[Aim]: Recast the records below as a JSON list of strings, one string per line, leaving out the blank lines.

[Exercise input]:
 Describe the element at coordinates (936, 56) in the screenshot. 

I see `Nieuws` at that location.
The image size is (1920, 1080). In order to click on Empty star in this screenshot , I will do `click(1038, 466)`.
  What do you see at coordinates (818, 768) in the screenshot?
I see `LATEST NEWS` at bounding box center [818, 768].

[Correct result]:
[
  " Describe the element at coordinates (936, 56) in the screenshot. ",
  "I see `Nieuws` at that location.",
  "The image size is (1920, 1080). In order to click on Empty star in this screenshot , I will do `click(1038, 466)`.",
  "  What do you see at coordinates (818, 768) in the screenshot?",
  "I see `LATEST NEWS` at bounding box center [818, 768]."
]